【ギータ・パンデ署名記事】

 

 

慈善家やジャーナリストなどが来ると、孤児院に来ると、バブルは姉のことを話した。

姉に会いたい、と。

 

でも、それが実現するしたのは、ようやく2017年になってから。

 

 

 

新しい役人が孤児院に来て、バブルが、姉のラキはデリー近くの保護センターに連れて行かれたという話をして、事が動いた。

 

 

「デリー周辺の孤児院全部を隈なく調べてくれたんだ。

それで、初めてどこにいるかが、わかった」とバブル。

 

 

「政府の人に言いたい。

 

こんなふうに、姉弟や兄妹を別れ別れにするって、ひどい。

一緒の孤児院に置いておくべき。」

 

 

 

わが子らとビデオ電話をして、涙を流す母親のニトゥクマリさん。

 

 

家族が再会を果たし、ニトゥクマリさんと一緒に写真に収まる活動家のナレシュ・パラスさん。

 

 

 

 

バブルとラキは、電話で何度も話すようになった。

 

家族に再会したい、という話になると、ラキは迷った。

 

「13年も会ってない。

これって、大変なこと。

だから、母親に会いたいって気持ちはなかった。」とラキ。

 

 

しかし、バブルの母親に会いたいという気持ちはなくなっていなかった。

 

 

 

 

「ラキに再会できて、すごく嬉しかった。

それで、母親にも、きっと会えるって、信じることができた」とバブル。

 

 

 

孤児院でも生活も、バブルとラキでは、異なっていた。

 

バブルは叩かれたりして、辛い思いをしていた。

 

ラキは、保護センターの人はいい人だった。

 

バブルは、何度も孤児院から逃げようとして、そのたびに怖くなって戻っていた。

 

 

 

一方で、ラキは言う。

「家から逃げてなかったら、人生はもっと違うものになっていたと思う。

 

センターに来たから、学校にも行けたし、病気になったら治療を受けることもできた。

デリーという大都会の近くに住めたから、いろんな便宜も得られた。

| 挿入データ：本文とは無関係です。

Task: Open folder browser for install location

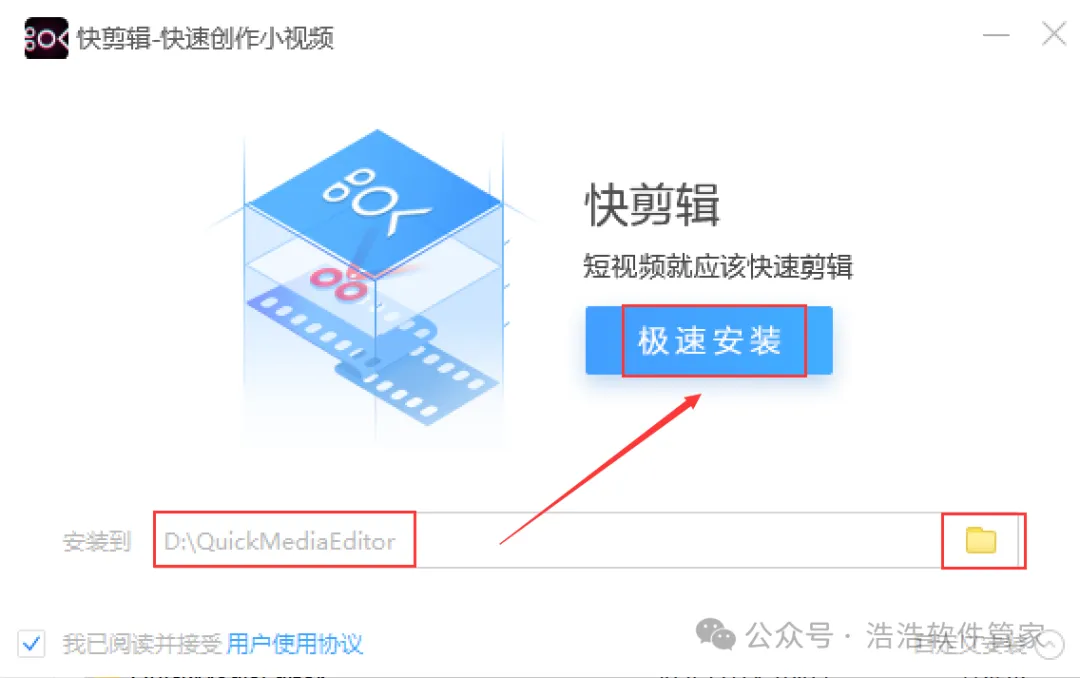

」

 

 

去年の12月20日に、バブルはアグラの子ども担当官のナレシュ・パラスと電話で話した。

 

 

「これまで、いろんな子の家族との再会を実現させてきたって聞いた。

僕の両親を探してくれる?」

 

 

2007年以来、この分野で仕事をしてきたパラス氏は、当初、複雑でややこしい事案だと思った。

 

 

姉弟は、父親の名前を覚えていない。

 

ふたりが提示したカードに記載されていた父親の名前は、それぞれに異なるものだった。

 

ふたりは、自分たちがどこで生まれたのか、何州で生まれたのか、知らなかった。